Ramneet Kaur

Adjunct Faculty, Plaksha University
PhD, Computer and Information Science, University of Pennsylvania
Areas of Expertise
  • Interpretable Generative AI
  • Trustworthy Machine Learning
Ramneet Kaur

About

Dr Ramneet Kaur is an Adjunct Faculty at Plaksha. Ramneet is an Advanced Computer Scientist II at SRI International’s Computer Science Lab in Menlo Park, where she leads high-stakes AI research at the intersection of safety and autonomy. She currently serves as the Principal Investigator (PI) for DARPA’s TIAMAT program, focusing on closing the "sim-to-real" gap to ensure robotic agents can perform complex, day-to-day tasks in the physical world. Her leadership extends to the broader academic community, where she has been appointed Program Chair for AAAI 2025 and Area Chair for UAI 2026, reflecting her standing as a leading voice in the next generation of artificial intelligence.

Dr Ramneet earned her PhD from the University of Pennsylvania in 2023 under the supervision of Prof Insup Lee.

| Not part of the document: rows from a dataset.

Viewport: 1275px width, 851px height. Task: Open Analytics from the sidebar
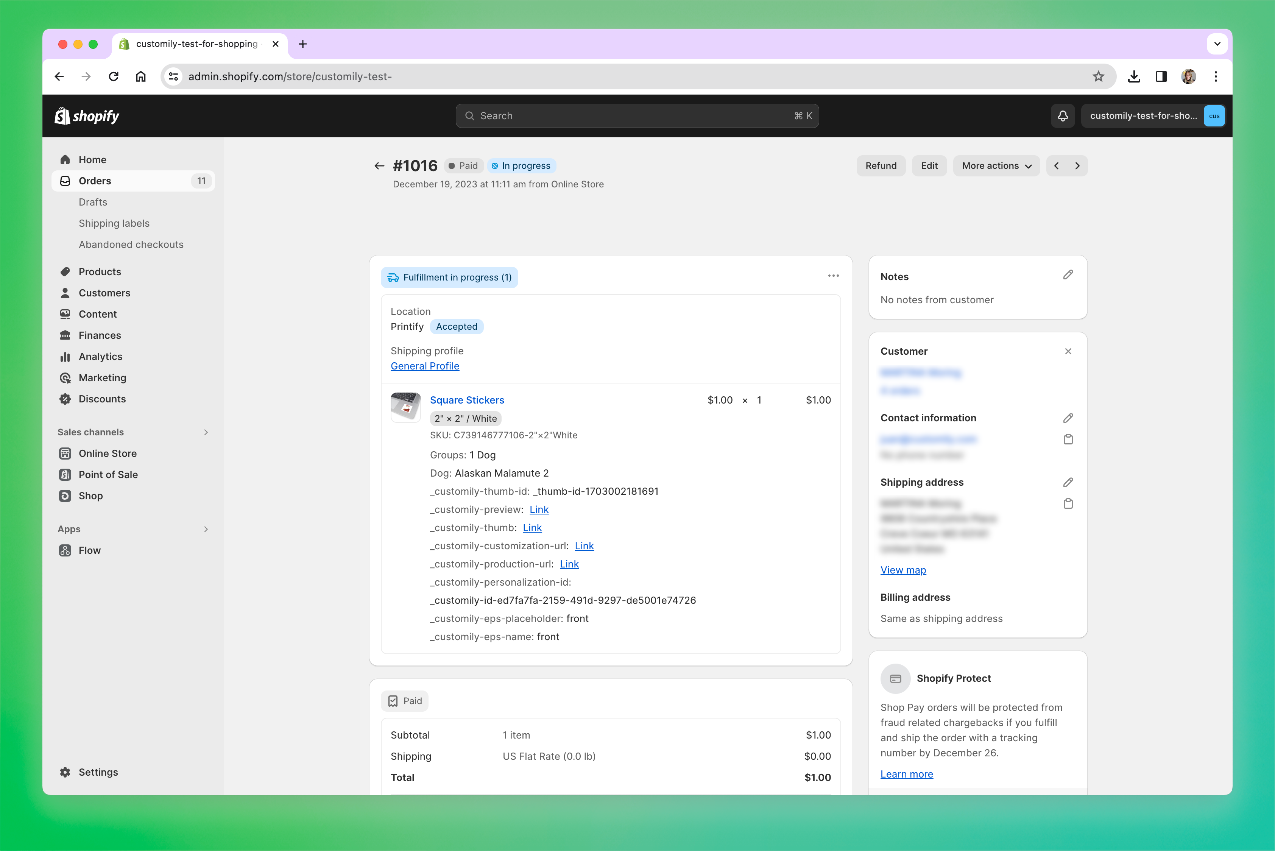coord(100,356)
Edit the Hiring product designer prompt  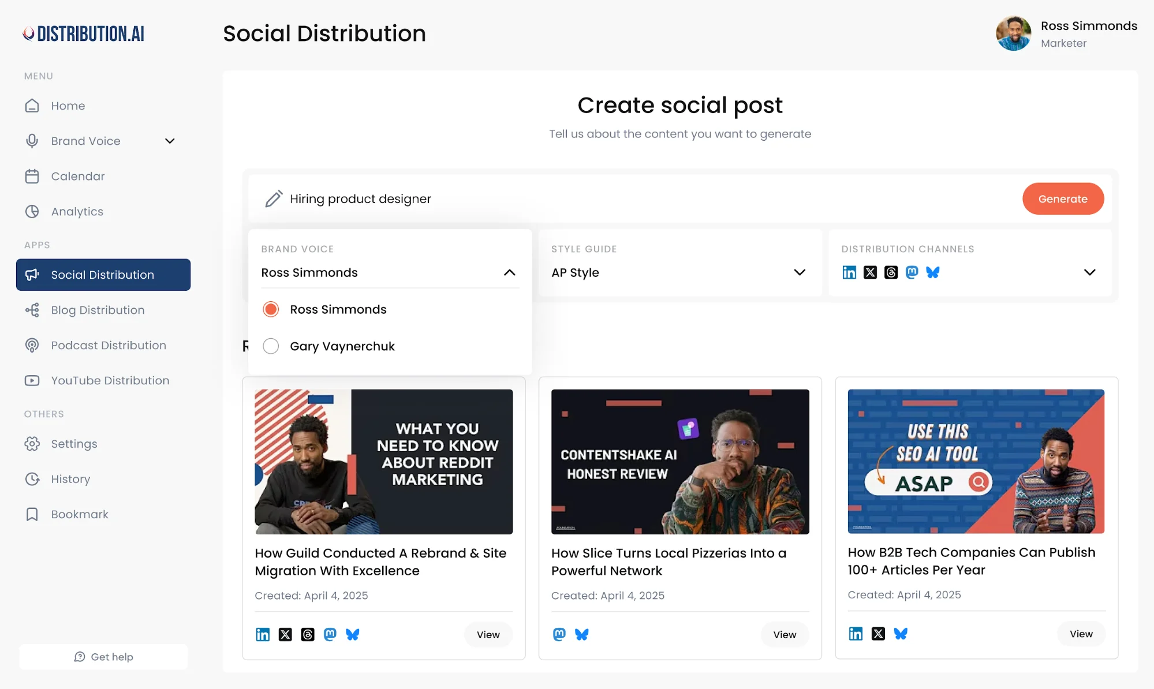click(x=360, y=199)
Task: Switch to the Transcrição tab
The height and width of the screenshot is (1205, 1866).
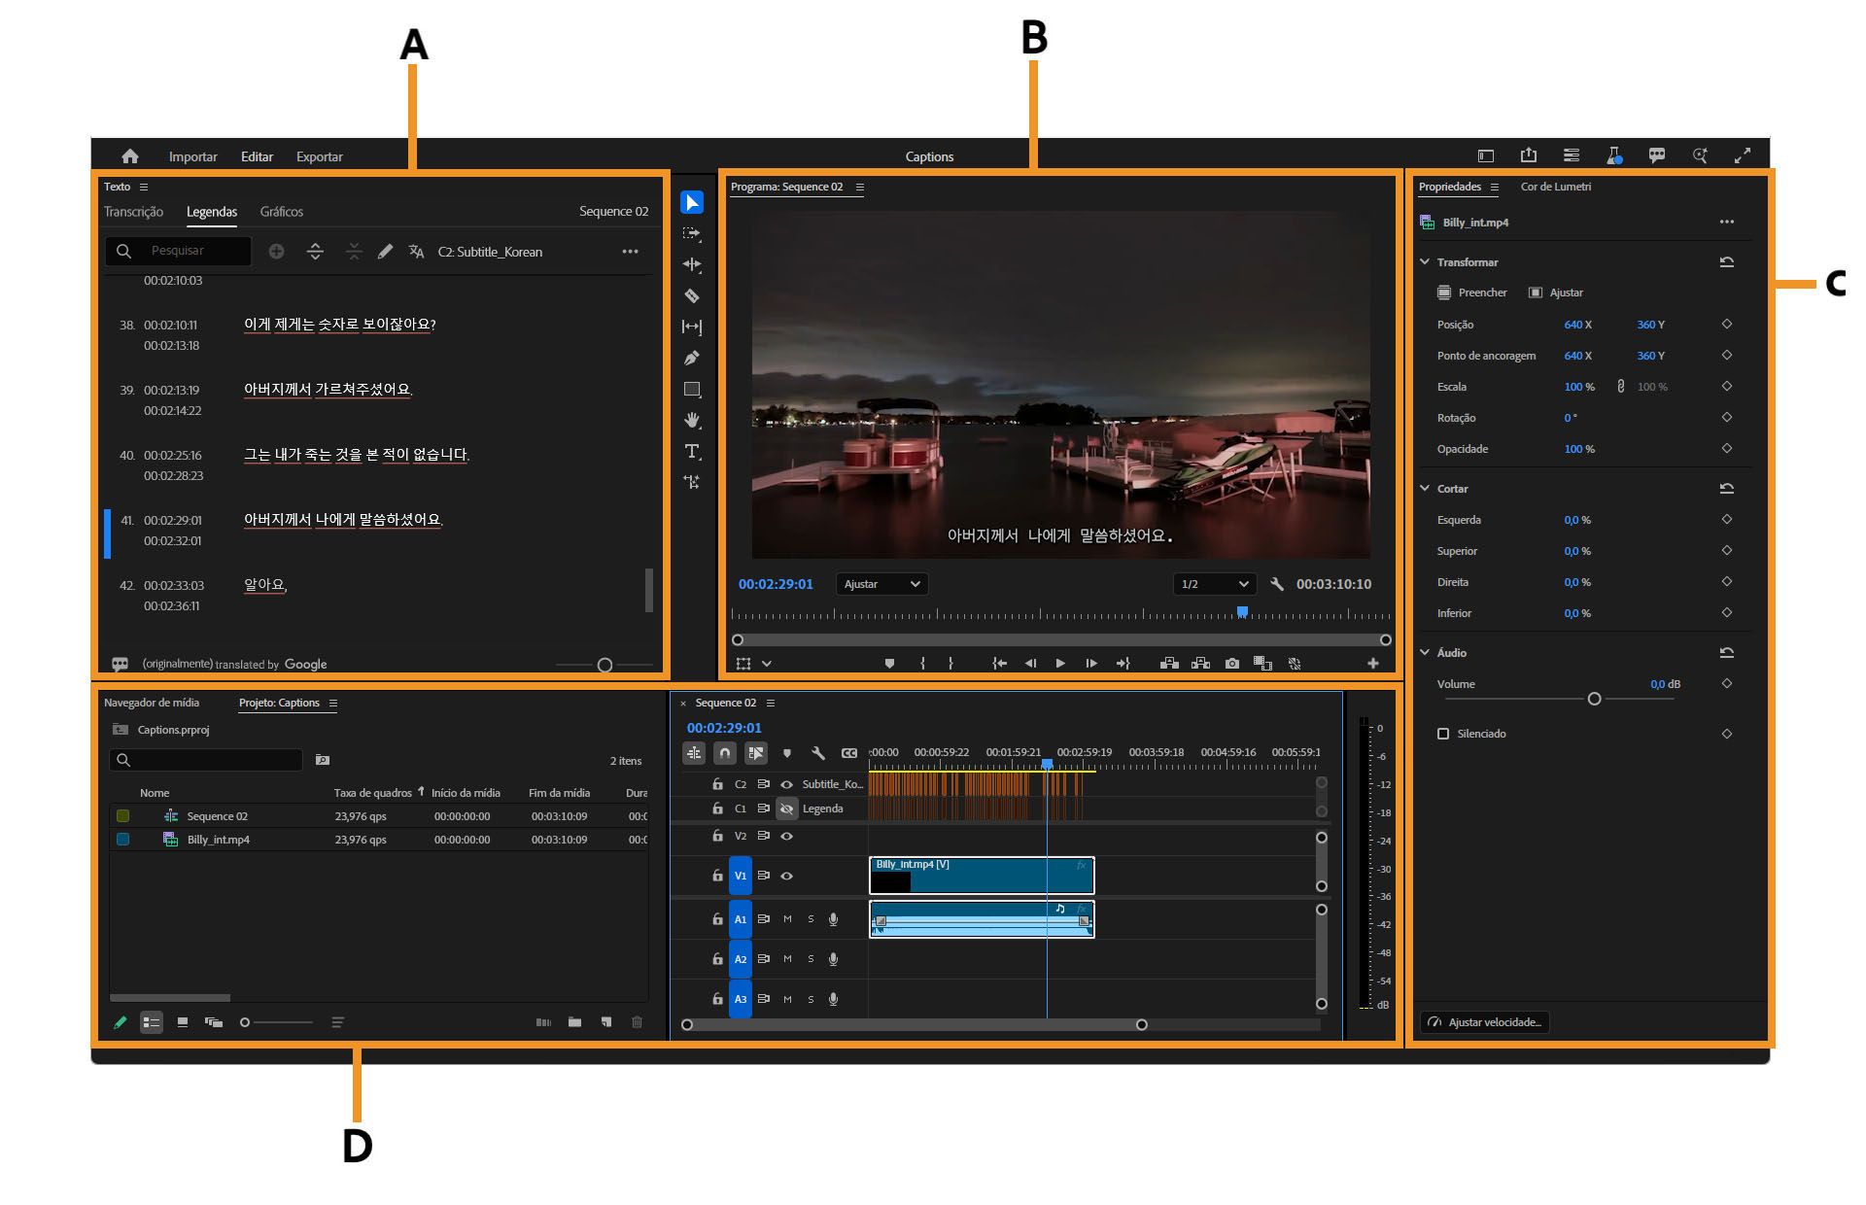Action: (134, 212)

Her doctoral research focused on the reliable deployment of AI in safety-critical domains, specifically developing tools to monitor distribution shifts and physical attacks on neural networks. By providing rigorous statistical guarantees on false alarm rates and quantifying performance in novel environments, her work adProfesses the fundamental "assurance gap" that prevents deep learning models from being safely integrated into real-world systems. Her excellence in this field led to her selection as one of the 41 top CPS Rising Stars in the United States in 2023, and Distinguished Paper Award and nominations at the International Conference on Cyber-Physical Systems in 2022, 2023, 2025.

At SRI, her recent technical focus has shifted toward the alignment and reliability of Large Language and Multi-Modal Models. She has pioneered methods for integrating uncertainty quantification into generative AI, ensuring these models remain interpretable and dependable even when deployed in dynamic or unpredictable environments where errors could have severe consequences. Her research is extensively published in top-tier venues including NeurIPS, ICML, AAAI, EMNLP, and HSCC, as well as the ACM Transactions on Cyber-Physical Systems. She has been awarded Spot Awards at SRI for her contributions to the DARPA ANSR program in 2024 and publishing in top-tier AI conferences. Beyond her core research, she applies her expertise to social-impact initiatives, such as leveraging machine learning to classify educational content for early childhood development.